I notice that with age, it becomes easy to lose motivation for starting new projects or even continuing to work on something that I have been doing for a long time. Inspiring stories of people who start something relatively late in life and through consistency and perseverance achieve results that are beyond average in that field, even for much younger people, work very well for me in such periods of uncertainty.
There are many inspiring life stories that can be found in books. For example, I have just heard an interview with Jack Canfield, who specializes in putting together collections of such stories.
In my own experience, one of the most influential encounters was the one with a Japanese lady, about sixty years of age, who visited our kendo dojo several years ago as part of the delegation of rather high-level kendoka. After the practice, she asked how long I had been practicing kendo. I was then in my early thirties and had started only a couple of years earlier. I thought that it was a hopelessly late age for starting kendo and that I had no realistic chance to ever achieving the level that this lady was at. However, she said the she started practice even later in life, after her children had grown up and left home. Naturally, this made me re-evaluate my entire outlook at kendo practice.

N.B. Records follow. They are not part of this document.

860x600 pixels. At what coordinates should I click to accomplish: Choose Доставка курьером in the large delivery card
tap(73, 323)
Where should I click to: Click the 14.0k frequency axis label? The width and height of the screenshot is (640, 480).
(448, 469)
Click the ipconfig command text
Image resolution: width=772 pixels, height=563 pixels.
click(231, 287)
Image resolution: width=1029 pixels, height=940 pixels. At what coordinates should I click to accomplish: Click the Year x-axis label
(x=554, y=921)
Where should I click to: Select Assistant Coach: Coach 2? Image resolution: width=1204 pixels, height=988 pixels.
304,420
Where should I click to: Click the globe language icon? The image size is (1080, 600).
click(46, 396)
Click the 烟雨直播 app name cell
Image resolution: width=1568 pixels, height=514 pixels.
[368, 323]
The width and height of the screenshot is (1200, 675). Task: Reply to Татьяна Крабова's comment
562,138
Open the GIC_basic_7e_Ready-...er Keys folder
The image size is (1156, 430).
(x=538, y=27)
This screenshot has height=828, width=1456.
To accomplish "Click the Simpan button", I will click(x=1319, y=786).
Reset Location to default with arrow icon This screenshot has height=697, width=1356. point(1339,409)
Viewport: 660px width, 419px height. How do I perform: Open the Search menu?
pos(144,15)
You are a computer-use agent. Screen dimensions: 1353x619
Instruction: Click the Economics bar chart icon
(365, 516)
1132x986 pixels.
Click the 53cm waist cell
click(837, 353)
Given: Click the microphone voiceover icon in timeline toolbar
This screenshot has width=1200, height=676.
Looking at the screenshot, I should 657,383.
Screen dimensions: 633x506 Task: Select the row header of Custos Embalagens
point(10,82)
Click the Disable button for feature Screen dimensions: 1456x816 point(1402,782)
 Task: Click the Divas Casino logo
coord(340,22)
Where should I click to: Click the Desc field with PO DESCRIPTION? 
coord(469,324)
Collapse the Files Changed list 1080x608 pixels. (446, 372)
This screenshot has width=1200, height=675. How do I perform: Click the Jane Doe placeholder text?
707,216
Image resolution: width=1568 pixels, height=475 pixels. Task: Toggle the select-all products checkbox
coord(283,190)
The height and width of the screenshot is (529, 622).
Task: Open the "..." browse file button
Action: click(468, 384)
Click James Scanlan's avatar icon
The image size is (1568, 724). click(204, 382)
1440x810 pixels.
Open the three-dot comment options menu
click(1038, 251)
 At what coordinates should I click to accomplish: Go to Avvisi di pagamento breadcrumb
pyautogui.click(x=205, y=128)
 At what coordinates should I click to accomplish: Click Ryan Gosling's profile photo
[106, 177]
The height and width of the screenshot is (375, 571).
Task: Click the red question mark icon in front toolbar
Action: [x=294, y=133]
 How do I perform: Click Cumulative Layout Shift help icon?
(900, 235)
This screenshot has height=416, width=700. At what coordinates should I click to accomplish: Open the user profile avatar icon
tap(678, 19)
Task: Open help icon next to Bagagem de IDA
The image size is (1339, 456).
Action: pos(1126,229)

Activities that require certain level of physical fitness are the prime examples, where such inspiring stories are most impressive. I think that in other areas, such as arts, photography, studies, etc. there are even fewer excuses for not starting something new at any age. In fact, I recently read that from a psychological point of view, it is the joy of new experiences, and as a consequence, active seeking of new activities, skills and knowledge, that constitutes the essence of a youthfulness.